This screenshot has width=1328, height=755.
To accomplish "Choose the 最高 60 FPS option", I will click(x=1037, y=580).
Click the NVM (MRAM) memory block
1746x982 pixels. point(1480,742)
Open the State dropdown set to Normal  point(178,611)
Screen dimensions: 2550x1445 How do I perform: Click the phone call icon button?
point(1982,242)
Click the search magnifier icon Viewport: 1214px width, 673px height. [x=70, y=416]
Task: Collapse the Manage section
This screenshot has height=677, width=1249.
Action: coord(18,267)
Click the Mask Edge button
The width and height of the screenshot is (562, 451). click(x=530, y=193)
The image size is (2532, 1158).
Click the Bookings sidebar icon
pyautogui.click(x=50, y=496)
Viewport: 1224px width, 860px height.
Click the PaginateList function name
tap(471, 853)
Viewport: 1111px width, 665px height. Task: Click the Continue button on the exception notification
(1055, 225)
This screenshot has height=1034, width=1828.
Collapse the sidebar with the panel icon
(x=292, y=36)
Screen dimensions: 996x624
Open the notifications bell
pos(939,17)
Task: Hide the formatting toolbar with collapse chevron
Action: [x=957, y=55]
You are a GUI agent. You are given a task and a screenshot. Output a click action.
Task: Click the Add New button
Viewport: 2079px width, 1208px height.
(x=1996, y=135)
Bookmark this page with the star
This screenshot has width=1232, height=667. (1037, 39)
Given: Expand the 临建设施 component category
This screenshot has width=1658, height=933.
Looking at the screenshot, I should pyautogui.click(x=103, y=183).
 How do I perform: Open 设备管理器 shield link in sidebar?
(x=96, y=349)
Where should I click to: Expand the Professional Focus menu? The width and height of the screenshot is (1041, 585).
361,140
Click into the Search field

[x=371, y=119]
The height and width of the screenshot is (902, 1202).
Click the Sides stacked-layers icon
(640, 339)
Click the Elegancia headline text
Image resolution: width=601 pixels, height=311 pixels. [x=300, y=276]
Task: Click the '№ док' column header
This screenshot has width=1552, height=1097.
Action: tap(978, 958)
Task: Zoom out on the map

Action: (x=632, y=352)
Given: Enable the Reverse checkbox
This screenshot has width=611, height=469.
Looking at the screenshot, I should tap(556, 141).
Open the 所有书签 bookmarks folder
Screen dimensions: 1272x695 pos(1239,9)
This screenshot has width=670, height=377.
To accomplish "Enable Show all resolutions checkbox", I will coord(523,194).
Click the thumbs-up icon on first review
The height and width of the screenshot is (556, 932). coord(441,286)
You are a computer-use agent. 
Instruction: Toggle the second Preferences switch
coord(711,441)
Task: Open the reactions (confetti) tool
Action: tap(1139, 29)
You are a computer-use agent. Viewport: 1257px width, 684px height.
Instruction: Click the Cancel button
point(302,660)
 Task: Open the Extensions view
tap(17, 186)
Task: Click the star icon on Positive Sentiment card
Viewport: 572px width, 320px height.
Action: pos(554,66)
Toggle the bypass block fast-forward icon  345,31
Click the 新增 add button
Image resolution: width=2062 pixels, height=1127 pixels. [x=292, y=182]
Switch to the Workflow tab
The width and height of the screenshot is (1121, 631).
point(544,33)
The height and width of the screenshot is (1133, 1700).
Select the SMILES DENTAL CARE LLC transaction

********************

## What you will do
Please return all of the entries exactly as they were given.

## Solution for this problem
This screenshot has width=1328, height=755.
To accomplish "Choose the 最高 60 FPS option", I will click(x=1037, y=580).
Click the NVM (MRAM) memory block
1746x982 pixels. point(1480,742)
Open the State dropdown set to Normal  point(178,611)
Screen dimensions: 2550x1445 How do I perform: Click the phone call icon button?
point(1982,242)
Click the search magnifier icon Viewport: 1214px width, 673px height. [x=70, y=416]
Task: Collapse the Manage section
This screenshot has height=677, width=1249.
Action: coord(18,267)
Click the Mask Edge button
The width and height of the screenshot is (562, 451). click(x=530, y=193)
The image size is (2532, 1158).
Click the Bookings sidebar icon
pyautogui.click(x=50, y=496)
Viewport: 1224px width, 860px height.
Click the PaginateList function name
tap(471, 853)
Viewport: 1111px width, 665px height. Task: Click the Continue button on the exception notification
(1055, 225)
This screenshot has height=1034, width=1828.
Collapse the sidebar with the panel icon
(x=292, y=36)
Screen dimensions: 996x624
Open the notifications bell
pos(939,17)
Task: Hide the formatting toolbar with collapse chevron
Action: [x=957, y=55]
You are a GUI agent. You are given a task and a screenshot. Output a click action.
Task: Click the Add New button
Viewport: 2079px width, 1208px height.
(x=1996, y=135)
Bookmark this page with the star
This screenshot has width=1232, height=667. (1037, 39)
Given: Expand the 临建设施 component category
This screenshot has width=1658, height=933.
Looking at the screenshot, I should pyautogui.click(x=103, y=183).
 How do I perform: Open 设备管理器 shield link in sidebar?
(x=96, y=349)
Where should I click to: Expand the Professional Focus menu? The width and height of the screenshot is (1041, 585).
361,140
Click into the Search field

[x=371, y=119]
The height and width of the screenshot is (902, 1202).
Click the Sides stacked-layers icon
(640, 339)
Click the Elegancia headline text
Image resolution: width=601 pixels, height=311 pixels. [x=300, y=276]
Task: Click the '№ док' column header
This screenshot has width=1552, height=1097.
Action: tap(978, 958)
Task: Zoom out on the map

Action: (x=632, y=352)
Given: Enable the Reverse checkbox
This screenshot has width=611, height=469.
Looking at the screenshot, I should tap(556, 141).
Open the 所有书签 bookmarks folder
Screen dimensions: 1272x695 pos(1239,9)
This screenshot has width=670, height=377.
To accomplish "Enable Show all resolutions checkbox", I will coord(523,194).
Click the thumbs-up icon on first review
The height and width of the screenshot is (556, 932). coord(441,286)
You are a computer-use agent. 
Instruction: Toggle the second Preferences switch
coord(711,441)
Task: Open the reactions (confetti) tool
Action: tap(1139, 29)
You are a computer-use agent. Viewport: 1257px width, 684px height.
Instruction: Click the Cancel button
point(302,660)
 Task: Open the Extensions view
tap(17, 186)
Task: Click the star icon on Positive Sentiment card
Viewport: 572px width, 320px height.
Action: pos(554,66)
Toggle the bypass block fast-forward icon  345,31
Click the 新增 add button
Image resolution: width=2062 pixels, height=1127 pixels. [x=292, y=182]
Switch to the Workflow tab
The width and height of the screenshot is (1121, 631).
point(544,33)
The height and width of the screenshot is (1133, 1700).
Select the SMILES DENTAL CARE LLC transaction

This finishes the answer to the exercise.